The Middle East News Addict said...

To Kranky (in the civilized world)
I'll deal first wih the Israeli-Lebanese relations. Israel and Lebanon have far better chance of relations between them. Remember that in 48 they did not join the war on Israel.
As for capital flows etc. with regards to Jordan and Israel, this would be a bit trickier with Lebanon I admit, but not impossible. With Jordan and Egypt, business relations work because the two countries complete Israel. Take for example the textile industry. The huge amount of social benefits and salaries employers have to pay in Israel has made it less profitable to manufacture in Israel. Jordanian and Egyptian companies can manufacture it for less and do so.

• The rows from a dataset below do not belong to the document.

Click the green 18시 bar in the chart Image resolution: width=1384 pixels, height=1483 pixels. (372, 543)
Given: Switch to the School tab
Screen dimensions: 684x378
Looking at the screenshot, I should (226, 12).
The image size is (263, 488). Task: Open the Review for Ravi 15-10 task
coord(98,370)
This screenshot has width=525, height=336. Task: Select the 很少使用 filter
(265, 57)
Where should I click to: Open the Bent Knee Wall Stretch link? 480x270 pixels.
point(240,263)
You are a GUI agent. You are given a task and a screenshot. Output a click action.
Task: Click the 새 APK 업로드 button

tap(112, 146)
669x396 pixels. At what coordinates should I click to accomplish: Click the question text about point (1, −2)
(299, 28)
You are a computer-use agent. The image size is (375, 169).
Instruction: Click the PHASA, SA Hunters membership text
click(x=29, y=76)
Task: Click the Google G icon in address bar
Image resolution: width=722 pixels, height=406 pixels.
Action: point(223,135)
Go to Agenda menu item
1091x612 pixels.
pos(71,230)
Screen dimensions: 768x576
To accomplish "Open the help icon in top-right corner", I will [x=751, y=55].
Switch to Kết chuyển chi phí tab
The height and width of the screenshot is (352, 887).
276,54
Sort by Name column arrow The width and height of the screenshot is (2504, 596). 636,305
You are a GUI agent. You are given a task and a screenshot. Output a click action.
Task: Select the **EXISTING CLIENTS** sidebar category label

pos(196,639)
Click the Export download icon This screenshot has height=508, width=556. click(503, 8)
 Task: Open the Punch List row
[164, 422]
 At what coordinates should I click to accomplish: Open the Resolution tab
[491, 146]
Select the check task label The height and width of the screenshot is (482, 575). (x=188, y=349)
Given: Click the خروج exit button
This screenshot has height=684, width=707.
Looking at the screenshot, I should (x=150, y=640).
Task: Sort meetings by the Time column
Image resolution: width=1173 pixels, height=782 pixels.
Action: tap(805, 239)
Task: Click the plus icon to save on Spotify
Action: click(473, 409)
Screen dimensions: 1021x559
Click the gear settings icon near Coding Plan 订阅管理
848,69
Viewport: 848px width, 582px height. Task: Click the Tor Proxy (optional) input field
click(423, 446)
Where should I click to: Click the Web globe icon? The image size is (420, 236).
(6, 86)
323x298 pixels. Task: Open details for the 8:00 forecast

The combined product mut contain 70% Egyptian\Jordanian input and 30% Iraeli to qualify for the Free trade benefits with the US. As a result Jordan and Egypt get the bulk of the benefits from this to the tune as I said, of a 100 million dollars a year. With Lebanon it will be a bit different because Lebanon relies mostly on trade and services as oppose to manufacturing; but I am not sure that this will not be possible to create an industrial zine especially in Southern Lebanon that will allow for such benefits. Especially considering the fact that Israel and the Southern Lebanese people did have crossbprder work relations as Lebanese people (not just SLA) came to work in Israel. Hope all this shed a bit of light both in terms of the obstacles; but more importantly in terms of hope

asiatown77 said...

My grandmother was in a refugee camp- for two years, not five generations. How anyone with a shred of self-respect,ambition and love for their kin would allow themselves this state of affairs baffles me.